Fascinating thought...
I like the article, but to be true to it's mathematical foundation, it should consider (in bold)
The change in likelihood of a successful lift vs. lifter proficiency with all other factors being constant. At least the diff. eq. professor stuck in my head from grad school many years ago kept telling me as I read the article.
seems complicated
1st attempt: something you can triple/have tripled
2nd attempt: something more the 1st
3rd attempt: something a little more than a 2nd
Are there datasets that contain this type of information?
I would think the key pieces of information would be the amount of the weight the lifter trained (last group of 5's), time since last trainings session along with previous pr's. Essentially, this is creating the performance curve that Rip talks about in his lectures. The challenge is the accuracy of the curve.
I'm also thinking the probability estimates would be conditional. If a person misses his first attempt, it would change the odds of making the next attempt. (I'm not smart enough to figure out these revised calculations.) The key premise is being to choose an aggressive - but not too aggressive first weight - and then determining the jump from weight 2 and then weight 3.
Attempts to construct the logit curve for a given lifter are likely to be essentially hopeless. Why? Suppose a lifter has a 50% chance of making a lift. The number of trials, n, you have to run in order to establish P(making lift) to within a 10% standard deviation is given roughly by sqrt(0.25/n) = 0.1, which gives 25. How often do you test a ~ 1 RM? Is the timescale for 25 such attempts short or long compared to the evolution of your own true logit function? Probably long. In which case, you're measuring something that's almost certainly already changed because your proficiency has changed.
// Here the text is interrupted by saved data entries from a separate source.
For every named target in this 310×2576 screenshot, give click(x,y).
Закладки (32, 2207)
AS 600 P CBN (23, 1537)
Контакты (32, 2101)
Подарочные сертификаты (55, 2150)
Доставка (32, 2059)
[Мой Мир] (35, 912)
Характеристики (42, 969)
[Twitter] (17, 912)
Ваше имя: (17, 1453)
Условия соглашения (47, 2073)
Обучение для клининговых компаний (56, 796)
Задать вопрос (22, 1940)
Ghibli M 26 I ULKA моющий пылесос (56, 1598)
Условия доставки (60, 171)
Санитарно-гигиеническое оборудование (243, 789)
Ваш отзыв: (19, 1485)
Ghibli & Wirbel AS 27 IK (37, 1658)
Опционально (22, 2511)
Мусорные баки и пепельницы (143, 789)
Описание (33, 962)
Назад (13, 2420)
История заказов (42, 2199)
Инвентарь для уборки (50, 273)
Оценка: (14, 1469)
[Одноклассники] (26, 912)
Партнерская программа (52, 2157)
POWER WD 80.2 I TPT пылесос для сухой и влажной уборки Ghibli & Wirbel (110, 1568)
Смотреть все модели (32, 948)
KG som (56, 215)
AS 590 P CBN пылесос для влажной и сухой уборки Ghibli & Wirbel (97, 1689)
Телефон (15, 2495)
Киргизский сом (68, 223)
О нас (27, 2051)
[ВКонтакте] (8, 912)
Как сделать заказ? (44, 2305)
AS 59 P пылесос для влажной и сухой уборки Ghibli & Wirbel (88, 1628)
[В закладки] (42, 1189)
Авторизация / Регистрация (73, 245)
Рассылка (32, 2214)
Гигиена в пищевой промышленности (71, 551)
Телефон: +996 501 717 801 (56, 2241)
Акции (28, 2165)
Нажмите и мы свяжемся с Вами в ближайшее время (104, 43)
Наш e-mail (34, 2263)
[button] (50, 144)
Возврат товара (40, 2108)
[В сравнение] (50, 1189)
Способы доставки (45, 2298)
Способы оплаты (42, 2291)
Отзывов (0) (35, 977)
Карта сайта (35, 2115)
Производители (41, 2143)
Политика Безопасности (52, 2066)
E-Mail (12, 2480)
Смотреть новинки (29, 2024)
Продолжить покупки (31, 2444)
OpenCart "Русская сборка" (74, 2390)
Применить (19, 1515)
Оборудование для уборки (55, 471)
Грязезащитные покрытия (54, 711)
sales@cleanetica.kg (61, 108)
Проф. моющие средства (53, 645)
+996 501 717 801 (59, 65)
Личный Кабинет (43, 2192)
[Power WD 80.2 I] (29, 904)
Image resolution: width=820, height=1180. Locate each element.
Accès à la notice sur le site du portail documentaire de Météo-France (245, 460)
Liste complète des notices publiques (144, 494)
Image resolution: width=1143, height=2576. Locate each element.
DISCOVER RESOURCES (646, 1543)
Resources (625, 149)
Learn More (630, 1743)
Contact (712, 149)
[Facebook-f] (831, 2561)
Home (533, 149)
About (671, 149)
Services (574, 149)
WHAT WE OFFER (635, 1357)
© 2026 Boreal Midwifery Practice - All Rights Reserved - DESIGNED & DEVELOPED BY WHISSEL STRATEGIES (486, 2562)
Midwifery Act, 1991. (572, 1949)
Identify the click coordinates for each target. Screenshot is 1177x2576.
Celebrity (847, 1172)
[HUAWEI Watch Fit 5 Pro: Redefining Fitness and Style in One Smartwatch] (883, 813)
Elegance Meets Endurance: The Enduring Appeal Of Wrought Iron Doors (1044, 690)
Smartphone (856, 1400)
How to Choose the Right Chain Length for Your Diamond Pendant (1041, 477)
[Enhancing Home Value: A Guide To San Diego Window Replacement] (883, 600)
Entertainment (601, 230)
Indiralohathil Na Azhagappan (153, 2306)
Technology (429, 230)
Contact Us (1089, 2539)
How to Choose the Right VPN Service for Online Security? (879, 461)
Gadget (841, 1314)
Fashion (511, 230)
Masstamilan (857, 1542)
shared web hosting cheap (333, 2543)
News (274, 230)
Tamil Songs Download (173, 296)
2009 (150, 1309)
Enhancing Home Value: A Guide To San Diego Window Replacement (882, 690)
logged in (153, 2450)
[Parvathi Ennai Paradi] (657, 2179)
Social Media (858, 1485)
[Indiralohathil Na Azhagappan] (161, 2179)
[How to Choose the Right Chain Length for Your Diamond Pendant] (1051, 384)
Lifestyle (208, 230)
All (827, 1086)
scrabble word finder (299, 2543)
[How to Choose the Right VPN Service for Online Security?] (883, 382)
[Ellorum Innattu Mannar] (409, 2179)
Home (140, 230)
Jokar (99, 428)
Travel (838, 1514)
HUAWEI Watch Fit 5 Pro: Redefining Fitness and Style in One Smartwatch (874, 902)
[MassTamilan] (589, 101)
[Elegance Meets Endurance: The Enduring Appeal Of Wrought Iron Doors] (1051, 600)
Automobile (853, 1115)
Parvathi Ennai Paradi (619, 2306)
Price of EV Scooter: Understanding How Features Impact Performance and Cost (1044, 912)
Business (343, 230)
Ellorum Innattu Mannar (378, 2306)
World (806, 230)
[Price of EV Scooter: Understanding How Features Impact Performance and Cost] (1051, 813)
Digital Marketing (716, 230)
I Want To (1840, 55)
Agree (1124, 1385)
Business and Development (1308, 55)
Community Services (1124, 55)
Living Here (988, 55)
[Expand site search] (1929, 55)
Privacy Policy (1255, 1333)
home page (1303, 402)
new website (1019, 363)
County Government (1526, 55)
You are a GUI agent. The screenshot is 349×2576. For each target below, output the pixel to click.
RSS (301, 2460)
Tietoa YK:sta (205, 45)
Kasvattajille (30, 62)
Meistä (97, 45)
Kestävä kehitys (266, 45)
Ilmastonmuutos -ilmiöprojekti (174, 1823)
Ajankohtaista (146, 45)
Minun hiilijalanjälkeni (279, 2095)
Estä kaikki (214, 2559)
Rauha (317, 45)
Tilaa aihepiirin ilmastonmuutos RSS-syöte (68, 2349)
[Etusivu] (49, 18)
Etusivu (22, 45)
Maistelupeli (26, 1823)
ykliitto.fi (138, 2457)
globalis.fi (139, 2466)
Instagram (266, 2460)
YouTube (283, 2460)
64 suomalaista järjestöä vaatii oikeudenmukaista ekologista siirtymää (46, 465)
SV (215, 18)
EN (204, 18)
Isn't the goal trying to develop something useful for the lifter to determine how much weight he should put on the bar? If he is a competitive lifter, he should be gathering as much data as possible to best determine the amount of weight to be put on the bar. Although there may not be enough data for an individual logit, I would have to think their is enough for the population of lifters.
As an individual, there certainly should be enough data to create a regression. Yes - the data will change as the person changes - but correct me if I'm wrong but the curved line that is drawn appears to mimic an equation with elements raised to a power.
That may be the goal, but practically, it's not going to work. There is so much uncertainty on the true value of P(z=% of 1 RM) for any given z that you aren't going to get reliable results unless you, as I said, gather a lot of data points. Practically, this isn't possible for one person because their function will evolve too much over the course of collecting the data.
Granted, but this formalism doesn't really help with that. It's a mathematical exercise limited in practical application by the objections raised in this thread.
This is a more interesting idea, but you have to think that there's enough variance in individual responses to training that it's not useful for the individual lifer.
We don't actually know what the functional form of P(z= % of 1 RM) is, and there's no theoretical reason to pick one over the other really. Without that guidance, you have to rely on the data themselves to build the function; a regression won't work.